Publications of the Week: Invasive vs conservative treatment strategies in elderly patients with NSTEMI

2024-10-02

References

Kunadian V, Mossop H, Shields C, et al; British Heart Foundation SENIOR-RITA Trial Team and Investigators. Invasive Treatment Strategy for Older Patients with Myocardial Infarction. N Engl J Med. 2024 Sep 1. doi: 10.1056/NEJMoa2407791. Epub ahead of print. PMID: 39225274.

Background: There is uncertainty about the safety of adopting a conservative strategy of the best available medical therapy alone versus the potential benefits of a more aggressive strategy of the best medical therapy and, if needed, revascularization in elderly patients (aged ≥75 years) with non–ST-segment elevation myocardial infarction (NSTEMI).

Methods: This was a randomized controlled trial of patients with NSTEMI aged ≥75 years. Patients were allocated to receive a conservative strategy of the best available medical therapy or to receive a more aggressive invasive strategy of the best medical therapy plus coronary angiography and, as appropriate, coronary revascularization. Patients with frailty or a high burden of comorbidities were included. The primary study outcome was a composite of death from cardiovascular causes or nonfatal myocardial infarction (MI).

Results: There were 1518 patients randomized: 765 to the conservative-strategy group and 753 to the invasive-strategy group. The mean age was 82 years (55% men, 32% frail). Over 80% of patients in each group were receiving dual antiplatelet therapy and >10% were receiving triple therapy (dual antiplatelet therapy plus an anticoagulant). In the conservative-strategy group, 24% of patients required a coronary angiography during the follow-up, among whom about half needed revascularization. In the invasive strategy group, ~50% had coronary revascularization.

During a median follow-up of 4.1 years, a primary-outcome event occurred in 25.6% (193) of patients in the invasive-strategy group and 26.3% (201) of patients in the conservative-strategy group (hazard ratio [HR], 0.94; 95% CI, 0.77-1.14). Cardiovascular death occurred in 15.8% of patients in the invasive-strategy group and in 14.2% of patients in the conservative-strategy group (HR, 1.11; 95% CI, 0.86-1.44). Nonfatal MI occurred in 11.7% of individuals in the invasive-strategy group and 15.0% in the conservative-strategy group (HR, 0.75; 95% CI, 0.57-0.99). Procedure-related complications occurred in <1% of patients.

Conclusions: In older adults with NSTEMI, an invasive strategy did not result in a significantly lower risk of cardiovascular death or nonfatal MI than a conservative strategy over a median follow-up of 4.1 years.
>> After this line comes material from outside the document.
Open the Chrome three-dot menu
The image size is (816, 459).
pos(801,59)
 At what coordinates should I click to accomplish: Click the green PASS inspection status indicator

McMaster editors’ commentary: This is a landmark study. Alongside other similar trials, it may change practices relating to NSTEMI management in the elderly. Whereas a more aggressive strategy may be appropriate for some patients, for example those with recurrent symptoms and/or hospitalized, opting for the best available medical treatment alone does not appear to place patients at an increased risk for cardiovascular death. Patients’ values and preference may be pivotal in clinical decision making.